Here's an inconsequential narrative, but it's illustrated with seven photos 
that I'm putting into a new album in the Photos section ("College Cove"), and 
they are the actual story, or at least, worth looking at for their own sake.  
These comments only augment them with place names and anecdotal trivia.

Last Sunday I went out in the morning to see if there were any waves anywhere.  
The surf these last few weeks has been small to smallish 
(waist-high/shoulder-high) but very surfable, particularly for a longboard.  
But Sunday (and Monday, too, unfortunately) there were no waves anywhere; it 
was the vast Pacific Lake all up and all down.  On Sunday, the last surfbreak I 
checked out was a spot I've never surfed before, called College Cove.  

It's just a couple of miles out of the little town of Trinidad and there's a 
small parking lot at the end of a short gravel road which tees off of a twisty, 
up-and-down, one lane road, called Stagecoach, that heads north from Trinidad.  
You take a small trail at the far end of the parking lot through the forest 
maybe two- or three-hundred yards or so, and there's a little spot to stand in 
the trees right at the top of the bluff; and from here you can look down and 
see if the surf is breaking. (see, Photo No. 1.)

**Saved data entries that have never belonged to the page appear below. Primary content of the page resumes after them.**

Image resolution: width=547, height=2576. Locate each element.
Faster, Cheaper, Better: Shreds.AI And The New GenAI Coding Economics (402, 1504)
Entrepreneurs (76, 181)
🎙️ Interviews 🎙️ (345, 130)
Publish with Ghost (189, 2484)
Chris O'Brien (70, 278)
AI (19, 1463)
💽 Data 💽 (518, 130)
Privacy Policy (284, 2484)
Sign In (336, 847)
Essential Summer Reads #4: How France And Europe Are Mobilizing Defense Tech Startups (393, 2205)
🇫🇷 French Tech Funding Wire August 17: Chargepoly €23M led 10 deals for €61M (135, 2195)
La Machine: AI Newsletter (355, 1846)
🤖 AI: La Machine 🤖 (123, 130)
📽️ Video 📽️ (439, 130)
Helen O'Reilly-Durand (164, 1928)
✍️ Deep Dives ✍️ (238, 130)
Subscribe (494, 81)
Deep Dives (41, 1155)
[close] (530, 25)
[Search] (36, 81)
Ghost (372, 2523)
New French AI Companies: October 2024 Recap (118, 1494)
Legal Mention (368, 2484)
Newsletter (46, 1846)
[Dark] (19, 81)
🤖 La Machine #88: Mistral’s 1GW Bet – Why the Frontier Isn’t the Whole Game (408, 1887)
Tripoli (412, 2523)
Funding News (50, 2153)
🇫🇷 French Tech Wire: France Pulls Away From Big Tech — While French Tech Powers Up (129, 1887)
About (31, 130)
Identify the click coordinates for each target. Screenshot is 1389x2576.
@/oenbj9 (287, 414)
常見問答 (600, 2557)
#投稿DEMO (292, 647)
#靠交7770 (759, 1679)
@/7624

As you can see for yourself, it was calm and flat, but enticing nonetheless, 
even if not for surfing.  There's a small, stepped trail leading down from the 
left of the view spot and it wends down the bluff through the trees.  Flowers, 
ferns and foliage of all sorts shoulder the trail the whole way down to the 
beach. (Photo No. 2.)

It's not too far before you glimpse the shorebreak at the bottom of the trail. 
(Photo No. 3.) College Cove is a lovely arc of soft sand and scattered sea 
stacks tucked into the redwood and deciduous forest that blankets the hills and 
valleys that meet the ocean here in Humboldt.  This is a view looking south 
from where the trail empties onto the beach.  (Photo No. 4.)  Here is another 
view, looking north while standing among anemone-covered rocks exposed during 
low tide. (Photo No. 5.) And a sight-line through sea stacks to Trinidad Head.  
(Photo No. 6.)

No one but myself.  I walked along the curve of the beach and listened to the 
gentle crash of tiny waves as they made their own small contribution to the 
beach -- the lightest and siltiest of sea sand.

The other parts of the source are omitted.